Fri | Sep 24, 2021

Excessive borrowing is never good

Published:Tuesday | November 20, 2018 | 4:20 AM


I agree with Prime Minister (PM) Andrew Holness that Jamaica's excessive borrowing must stop. The PM was speaking to a National Competitive Council meeting in the Office of the PM, reflecting on Jamaica's ranking in the Global Competitive Report (GCR) as well as the Doing Business Report (DBR), which saw the country's ranking on the decline. The meeting discussed Jamaica's decline in ranking, where GCR fell from 78 to 79 (out of 140 countries) and DBR fell five places to five (out of 190 countries) based on publication of these reports. Competitiveness takes into account factors such as labour market, business dynamism, market size, macroeconomic stability and debt, as well as homicide and organised crime.

Excessive borrowing is never good, whether by persons, businesses or government. It is in this context I've asked before; why did government rush into a J$9-billion loan from the Inter-American Development Bank to fund NIDS and digitisation of government services? Many have already shared concerns about NIDS, and while digitisation is commendable to improve services, I believe this aspect could be done in phases based on priority and urgency and cost-benefit. First-world countries like Canada that can afford it, are just now beginning the process of digitisation of their services, and even so it will be ongoing, based on policy and public consultation. Nothing will be implemented forcefully or rushed.

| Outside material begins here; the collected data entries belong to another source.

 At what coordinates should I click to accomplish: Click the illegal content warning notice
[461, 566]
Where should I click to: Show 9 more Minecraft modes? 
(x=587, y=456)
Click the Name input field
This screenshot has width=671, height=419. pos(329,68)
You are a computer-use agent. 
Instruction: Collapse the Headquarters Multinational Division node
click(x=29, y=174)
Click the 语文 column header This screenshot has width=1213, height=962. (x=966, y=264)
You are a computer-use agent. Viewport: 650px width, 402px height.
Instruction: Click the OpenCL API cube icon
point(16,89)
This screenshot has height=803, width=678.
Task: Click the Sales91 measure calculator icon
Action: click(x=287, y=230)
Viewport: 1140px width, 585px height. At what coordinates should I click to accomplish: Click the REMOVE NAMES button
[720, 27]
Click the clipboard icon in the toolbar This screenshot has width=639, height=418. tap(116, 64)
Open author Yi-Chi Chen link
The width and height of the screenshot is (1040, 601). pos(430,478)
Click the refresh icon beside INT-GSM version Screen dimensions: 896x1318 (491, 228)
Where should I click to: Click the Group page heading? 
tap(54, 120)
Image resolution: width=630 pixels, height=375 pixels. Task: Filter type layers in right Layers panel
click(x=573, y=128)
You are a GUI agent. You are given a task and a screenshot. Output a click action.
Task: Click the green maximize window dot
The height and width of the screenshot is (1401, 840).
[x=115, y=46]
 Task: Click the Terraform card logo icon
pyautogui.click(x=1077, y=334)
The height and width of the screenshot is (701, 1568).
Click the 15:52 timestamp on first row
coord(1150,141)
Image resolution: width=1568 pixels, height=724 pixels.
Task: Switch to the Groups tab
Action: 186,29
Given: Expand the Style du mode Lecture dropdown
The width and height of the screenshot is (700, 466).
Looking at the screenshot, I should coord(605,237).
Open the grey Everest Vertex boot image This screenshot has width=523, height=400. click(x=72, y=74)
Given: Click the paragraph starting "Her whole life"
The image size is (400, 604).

We are Third World, and will remain on that level if we constantly borrow and use most of our earnings to repay loans. We cannot pretend to be First World when we are not. Likewise, we cannot continue heavy borrowing to keep up appearances. You don't have to be an economist to know that more debt will eventually lead to more taxes later on, as most of our revenues will be used to service debt and extra funds can only arise from increased taxes (or more loans). It's a vicious cycle we must break. I don't understand how the PM can oppose excessive borrowing, then on the other hand continue to sink the country into more debt.